▶ **GESTELLTE AUFGABE 1**: Schreib aus den Datensätzen die Zeilen ab, beginnend mit der Zeile, die „Screen dimensions: 724x1568“ enthält, und endend mit der Zeile, die „Action: tap(363, 1512)“ enthält, beide Zeilen eingeschlossen. Lass die Bilder in deiner Antwort weg.

:: ZITIERTER AUSZUG ::

Der Batteriefachdeckel ist ein wenig nervig.

Es gibt 2 Dinge, mit denen ich bei der B 200 »kämpfe«:

  1. Der Batteriefachdeckel ist schwer zu öffnen, denn der Schraubenschlitz ist so schmal, dass keine aktuelle Münze passt. Du brauchst also immer ein extra »Werkzeug«. Er besitzt auch keine Markierung, die zeigt wann er offen oder geschlossen ist. Und da die Schraube zum Schließen gegen den Uhrzeigersinn gedreht werden muss und nicht, wie üblich mit ihm, drehe ich immer erst mal in die falsche Richtung 🙃 .
  2. Die Ösen für den Kameragurt. Ich weiß nicht warum, aber irgendwie sind sie mir beim Fotografieren im Weg.

Außerdem wieß mich Lukas via YouTube noch darauf hin, dass er schon mehere Prakticas der B-Reihe in der Hand hatte bei denen die Spannhebel-Achse gebrochen war. Also solltest du beim Kauf einer Praktica auch immer darauf achten, dass sich beim Spannen die Wickelspule ordentlich dreht.

Fazit – eine preisgekrönte Alternative

Wie eingangs erwähnt, ist die Praktica B 200 eine durchdachte und sehr gut ausgestattete SLR. Sie muss den Vergleich beispielsweise mit einer Olympus OM-2 oder einer Nikon FE, absolut nicht scheuen. Auch die Objektive aus dem Hause Carl Zeiss Jena können sich mehr als sehen lassen.

Bei einem Merkmal schlägt die B 200 übrigens alle japanischen Kameras aus derselben Zeitdekade, und zwar bei den Lichtdichtungen und beim Spiegeldämpfer. Denn diese sind aus haltbarem Material und zerbröseln nicht, wie bei den Japanern. Deshalb musst du sie auch nicht ersetzten 😎.

Wenn du also Interesse an einer in Deutschland entwickelten und gefertigten SLR hast, die cool aussieht und 1979 vom Amt für industrielle Formgestaltung den Designpreis »Gutes Design DDR« bekam, dann lege ich dir die B 200 ans Herz.

:::
:: DATENZEILEN ::

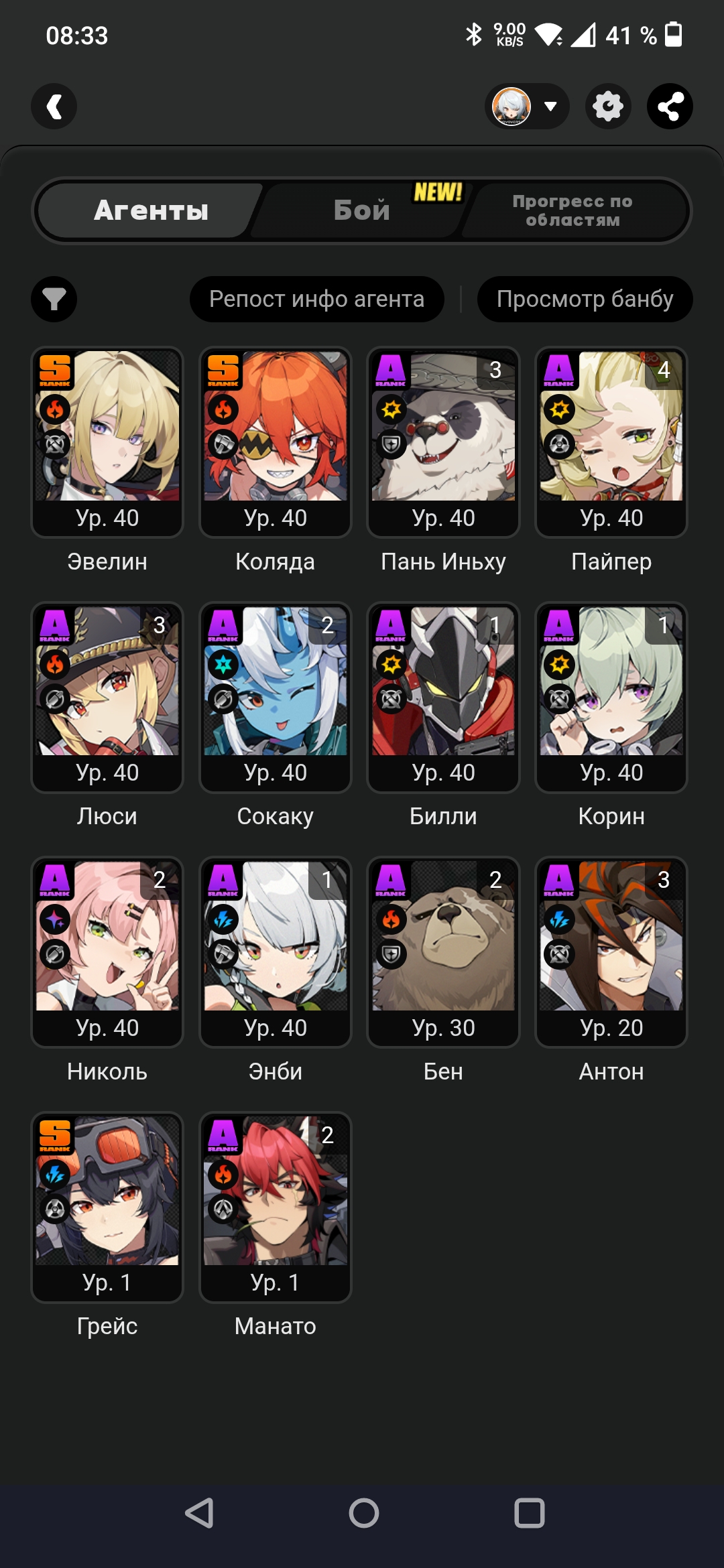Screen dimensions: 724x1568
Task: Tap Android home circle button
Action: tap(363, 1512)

:::
:: DATENZEILEN ::

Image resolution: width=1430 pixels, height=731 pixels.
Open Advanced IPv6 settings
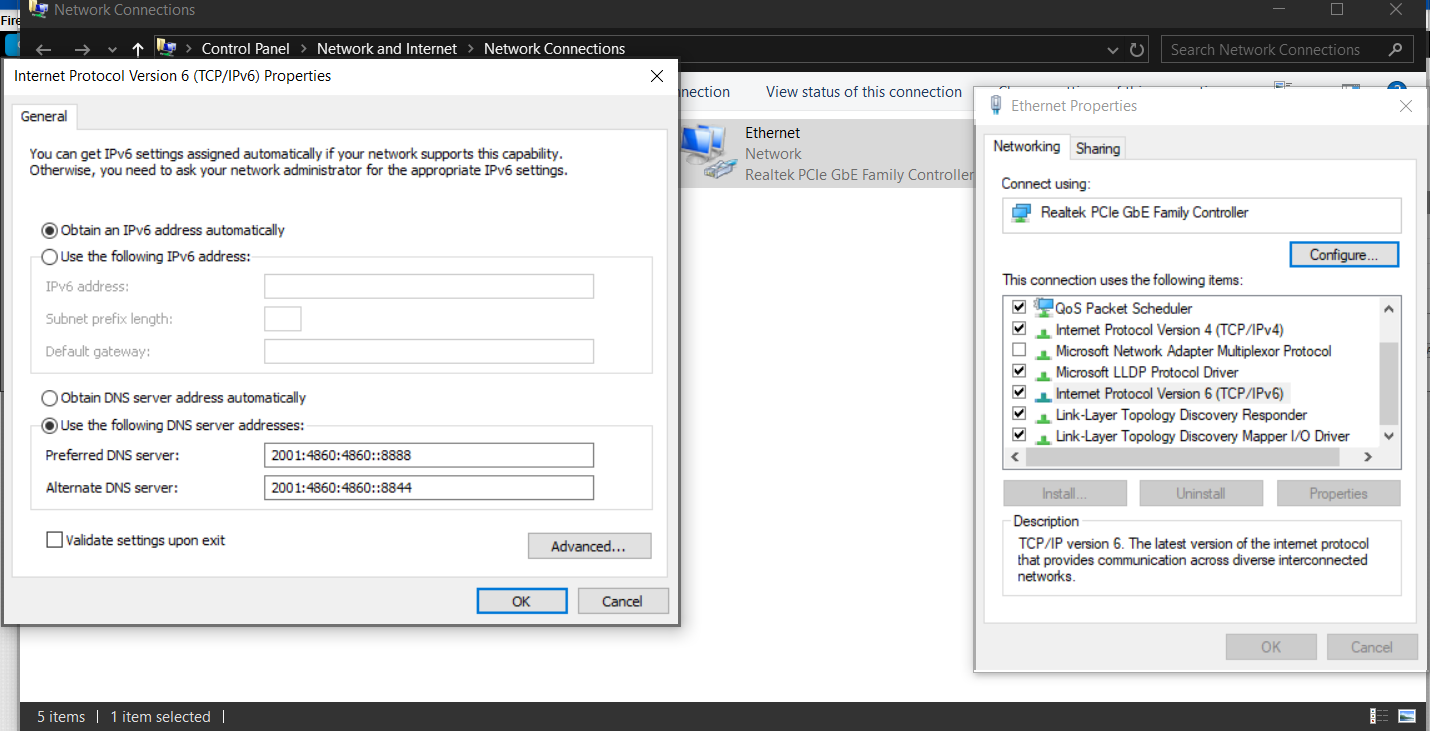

:::
:: DATENZEILEN ::

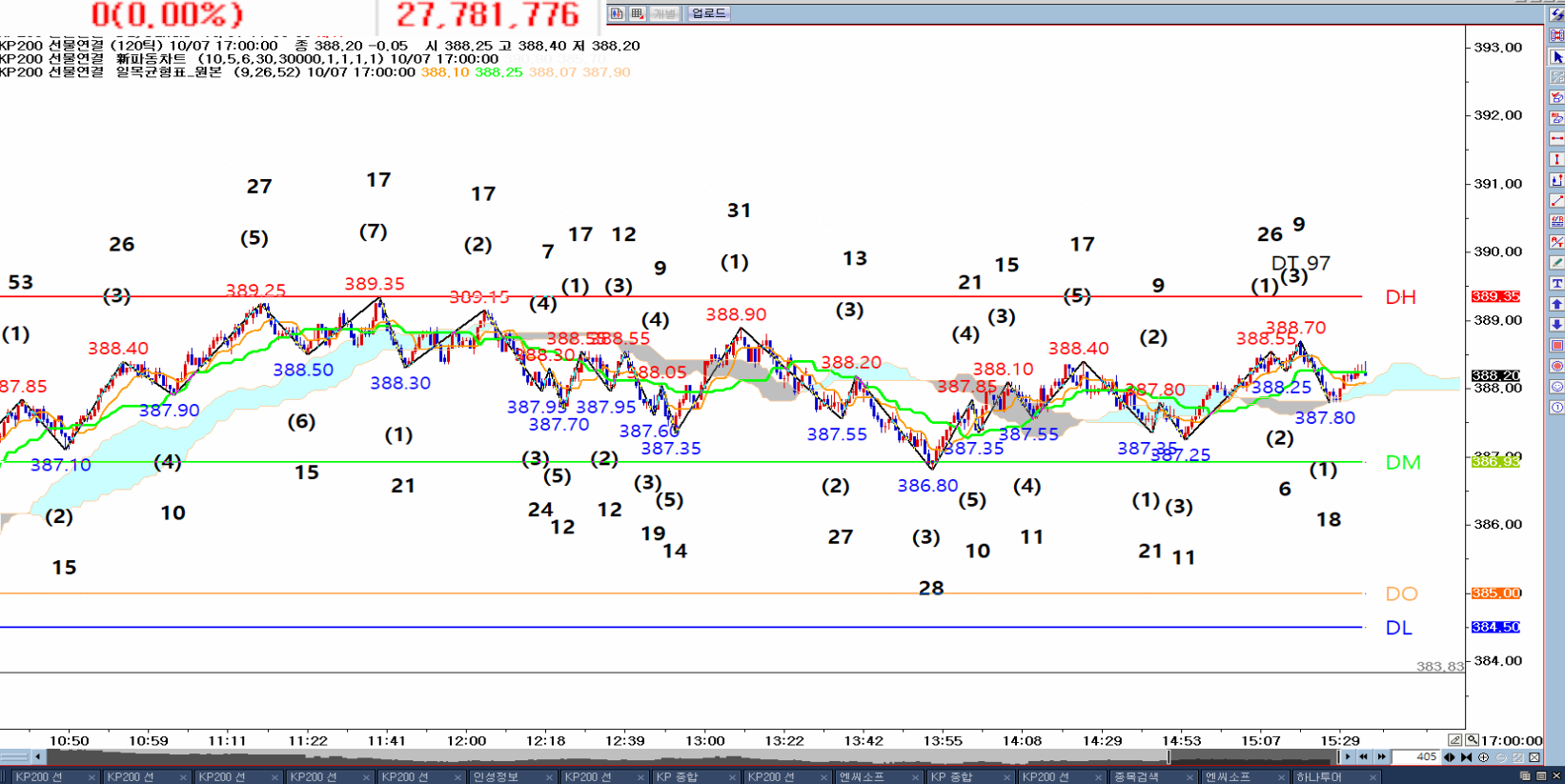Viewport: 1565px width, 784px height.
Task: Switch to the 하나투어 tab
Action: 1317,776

:::

▶ **GESTELLTE AUFGABE 2**: Welche Kameramodelle nennt der Auszug mit Namen? Zähl alle auf.

▶ **FERTIGE ANTWORT 1**:
Screen dimensions: 724x1568
Task: Tap Android home circle button
Action: tap(363, 1512)

▶ **FERTIGE ANTWORT 2**:
Praktica B 200
Olympus OM-2
Nikon FE